== Given records ==

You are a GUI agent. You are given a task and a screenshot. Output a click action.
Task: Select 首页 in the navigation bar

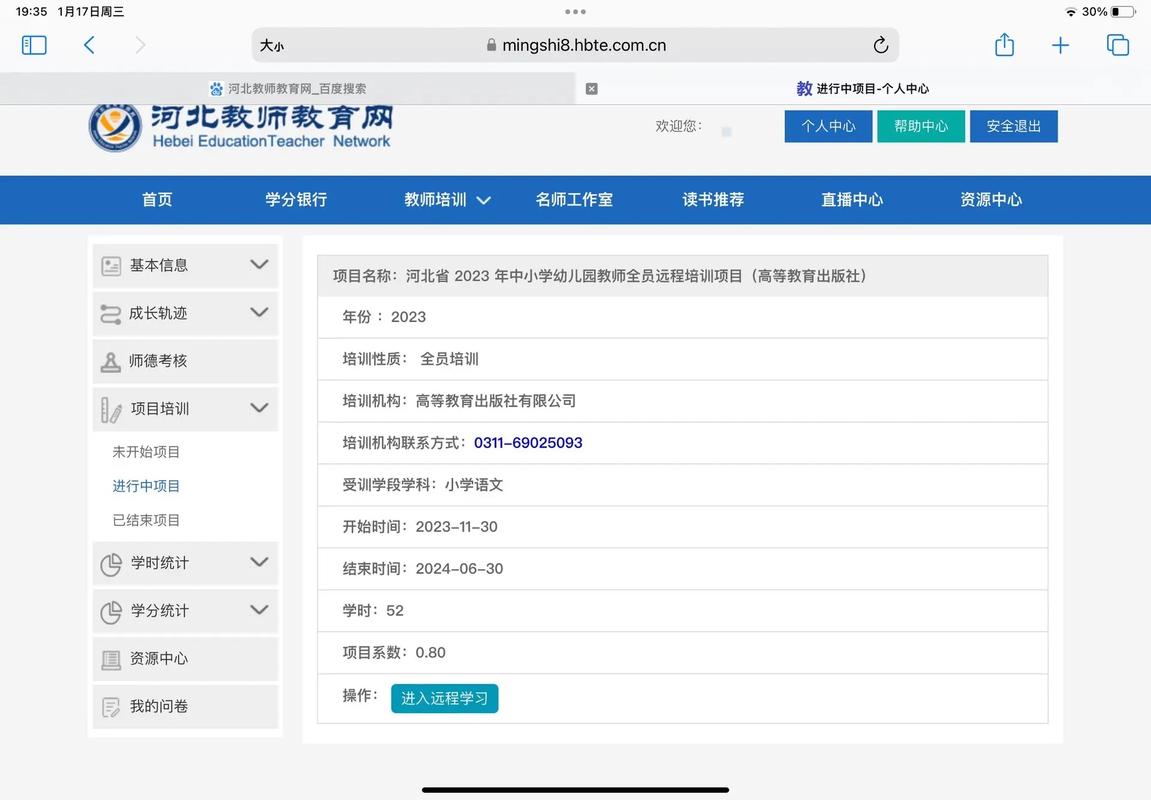(157, 199)
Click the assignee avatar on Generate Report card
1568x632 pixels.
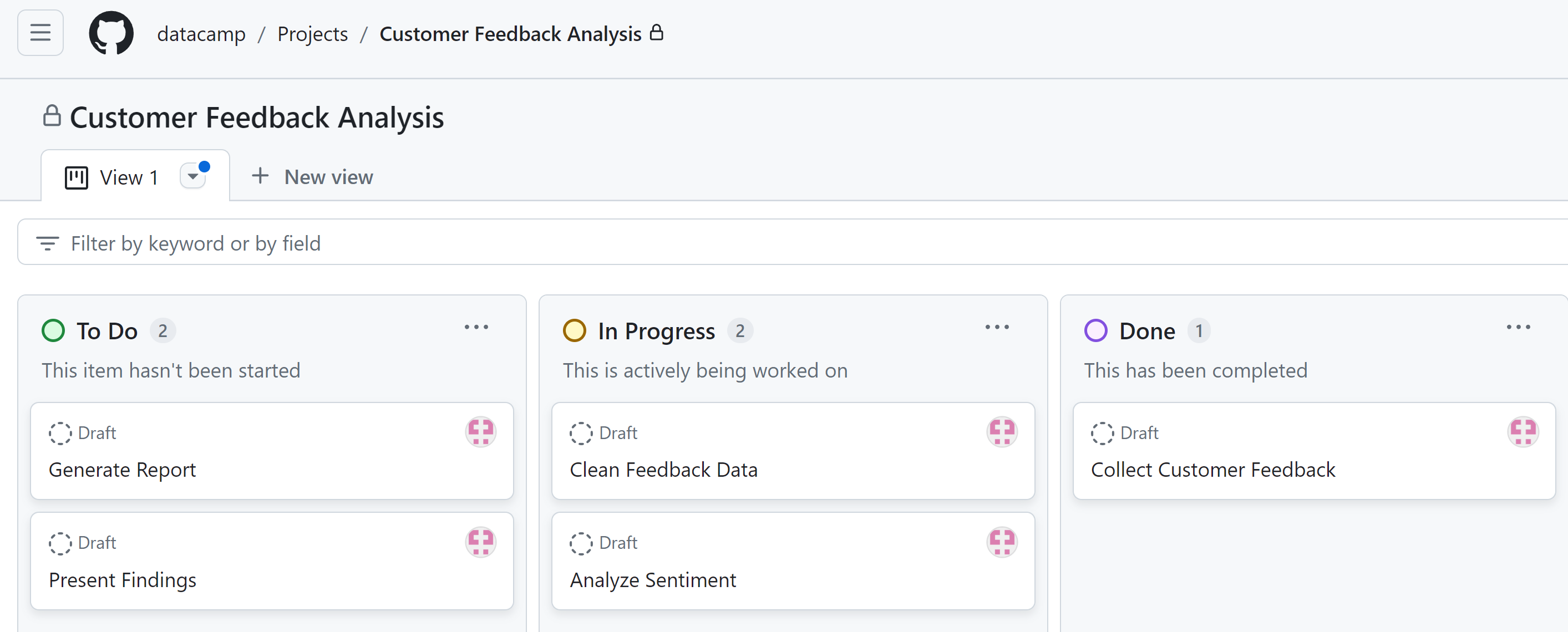coord(480,432)

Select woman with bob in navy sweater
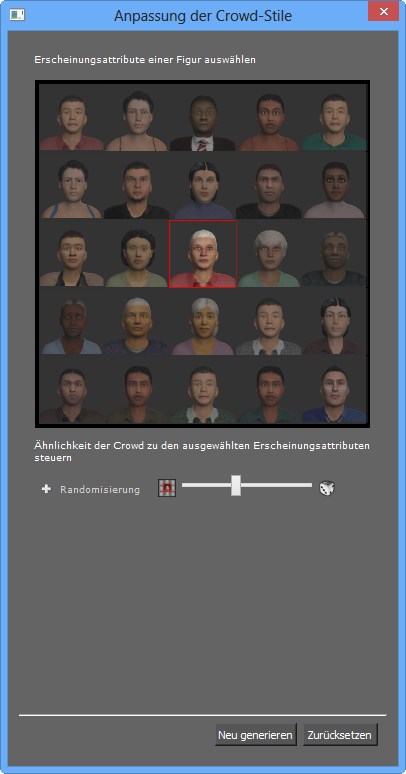tap(203, 186)
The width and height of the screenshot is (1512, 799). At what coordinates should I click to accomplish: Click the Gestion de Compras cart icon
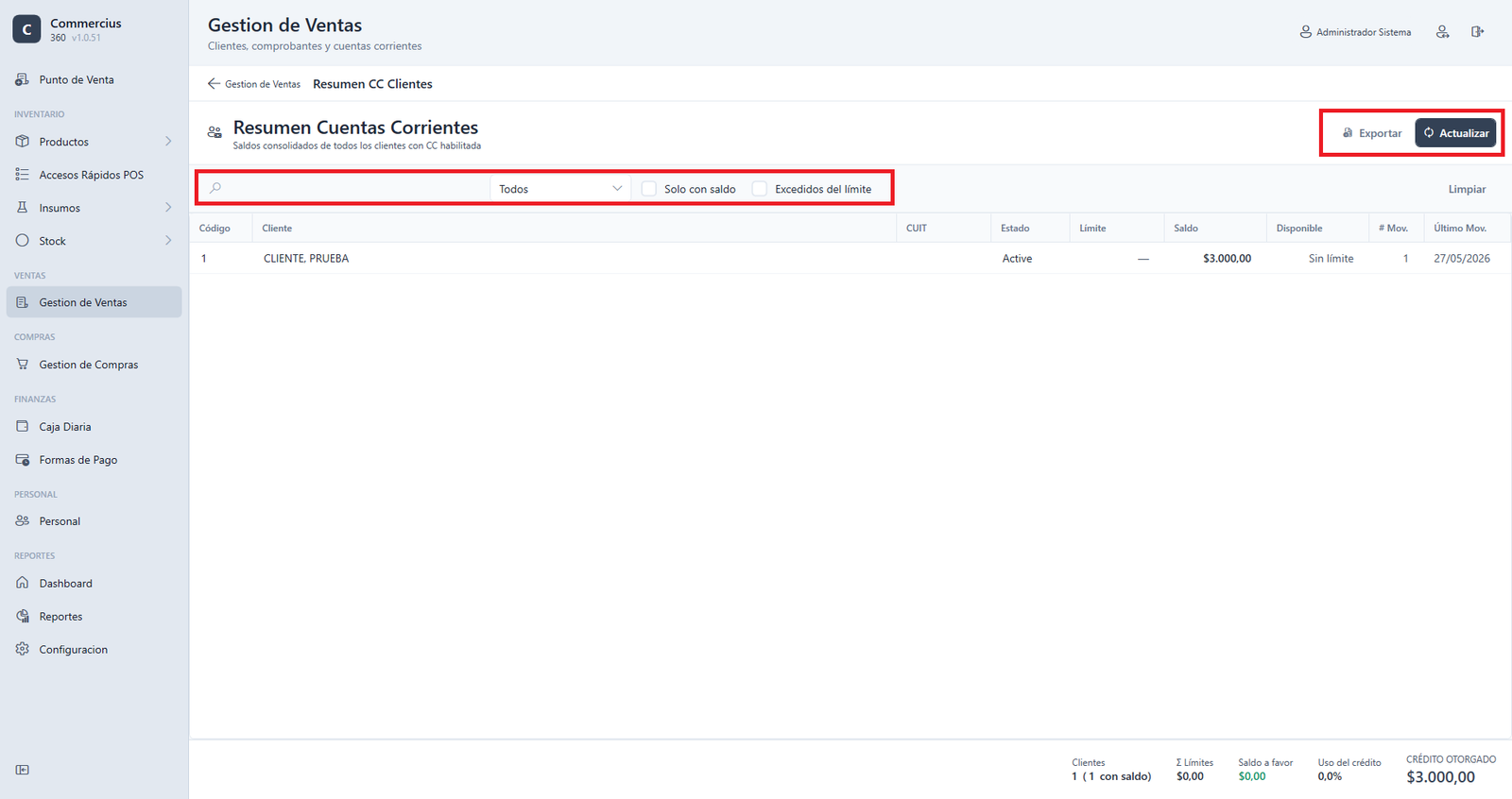(23, 364)
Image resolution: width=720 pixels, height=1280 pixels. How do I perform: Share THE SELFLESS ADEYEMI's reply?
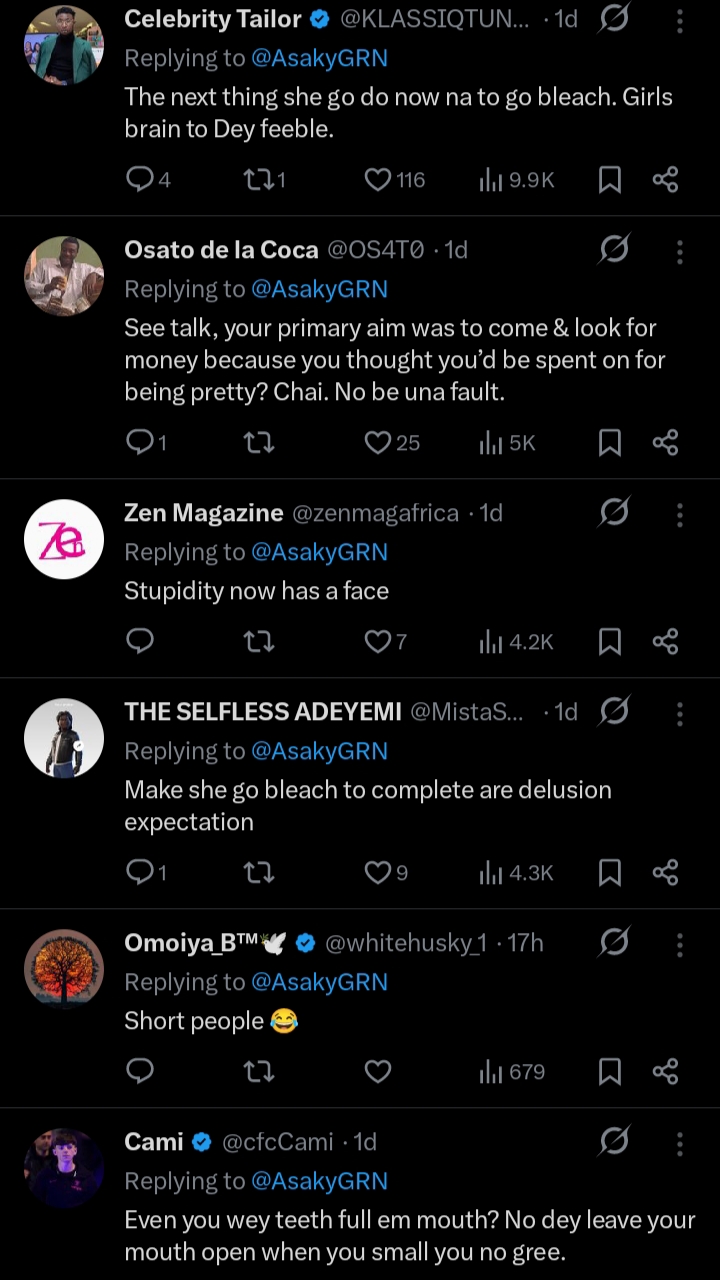click(665, 873)
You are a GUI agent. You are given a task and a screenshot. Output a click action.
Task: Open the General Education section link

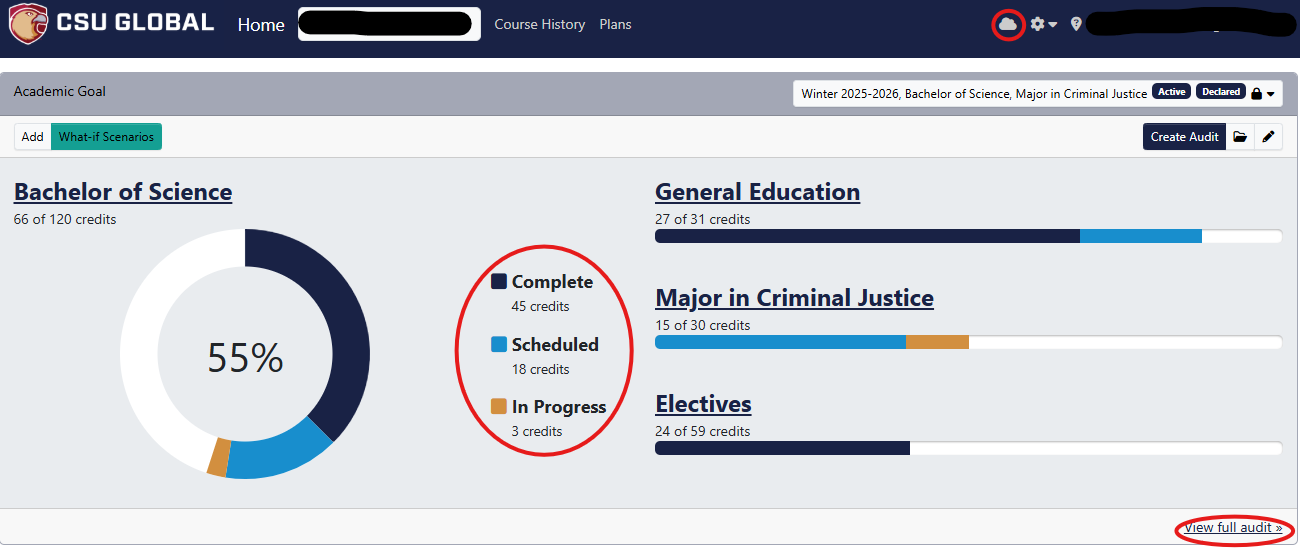tap(757, 192)
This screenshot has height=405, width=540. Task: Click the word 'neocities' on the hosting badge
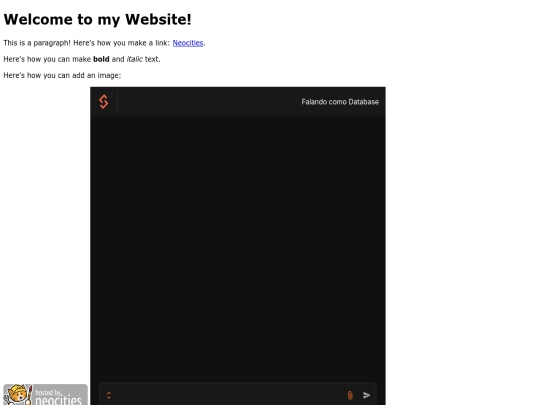click(59, 400)
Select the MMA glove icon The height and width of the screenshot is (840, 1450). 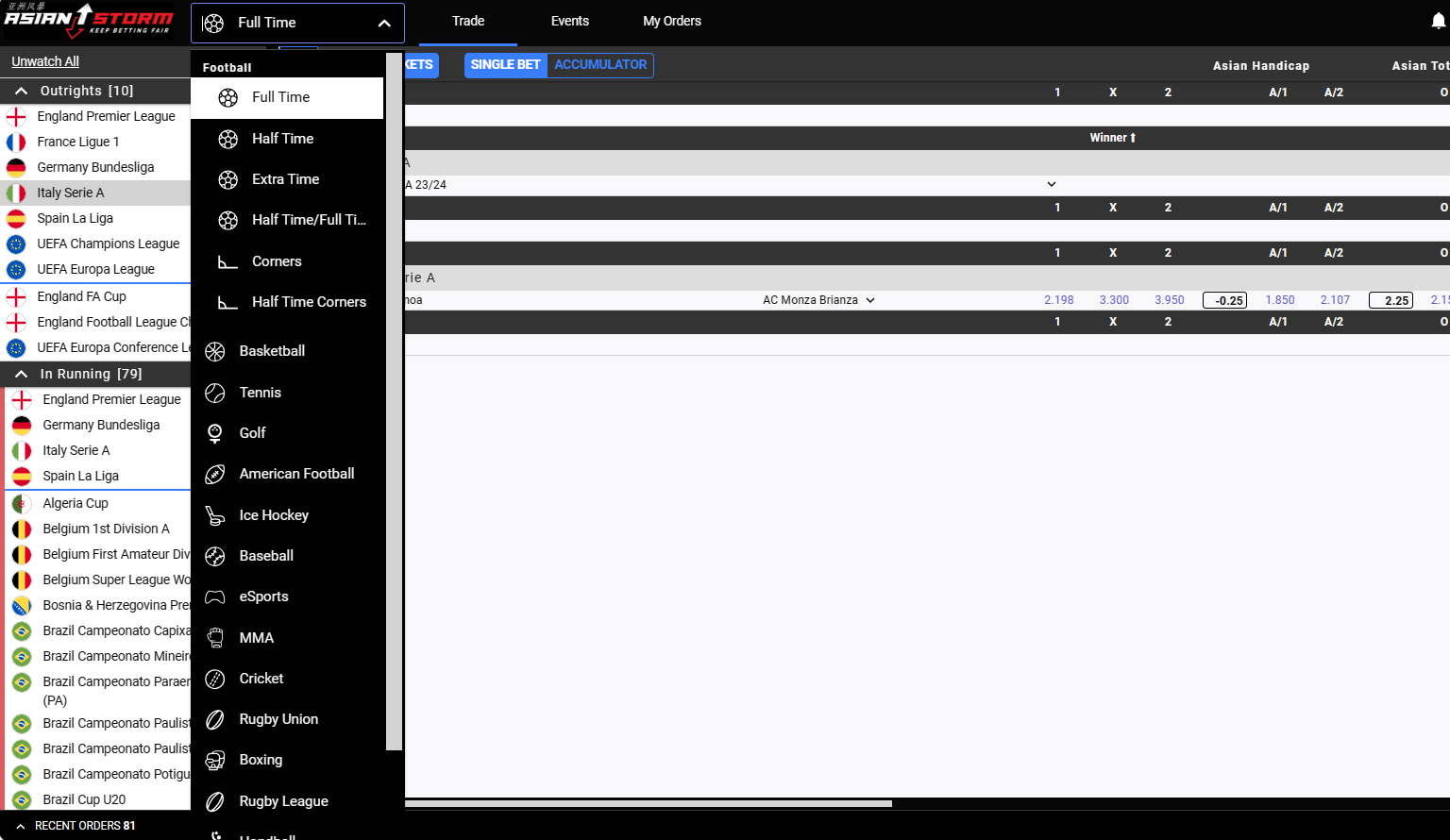tap(215, 638)
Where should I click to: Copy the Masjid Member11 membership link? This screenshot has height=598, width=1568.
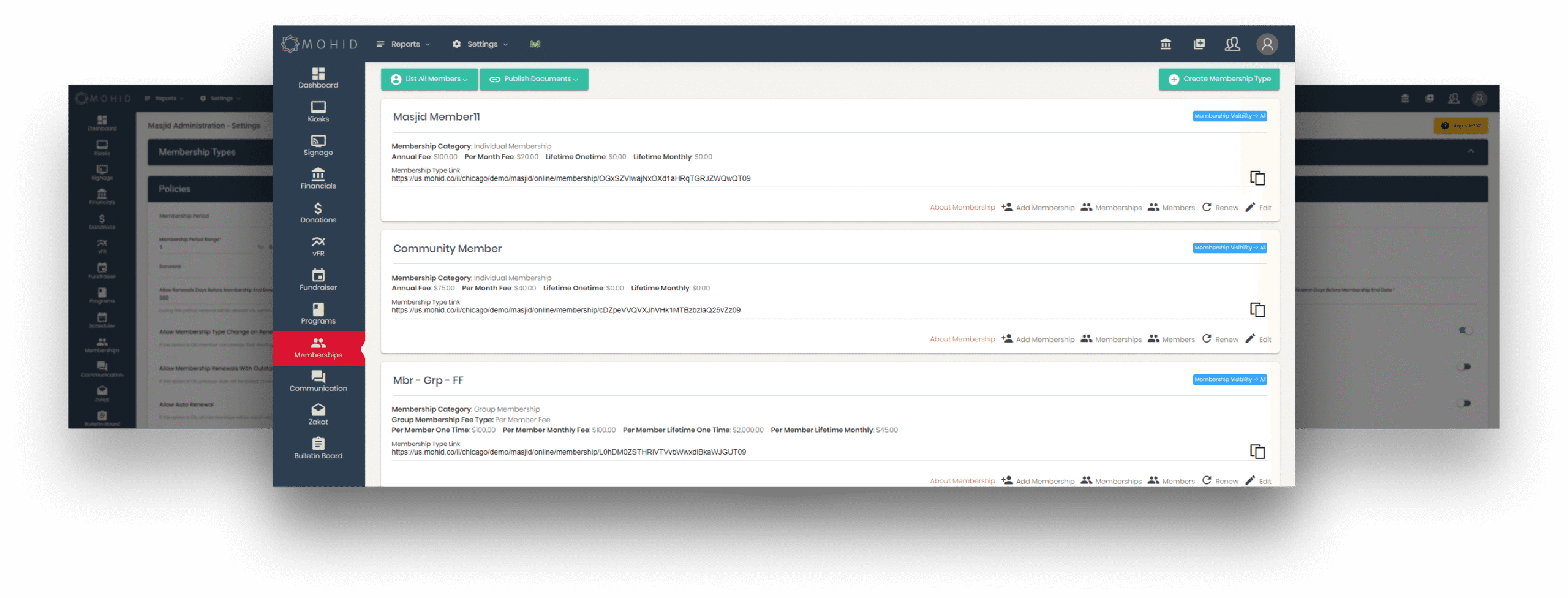[1257, 178]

== Task to carry out ==
Lines from the one that holds "Where should I" through the final line of the material are to be duplicated exactly; no pictures belong in the copy.

== Output for this exercise ==
Where should I click to: Copy the Masjid Member11 membership link? This screenshot has height=598, width=1568.
[1257, 178]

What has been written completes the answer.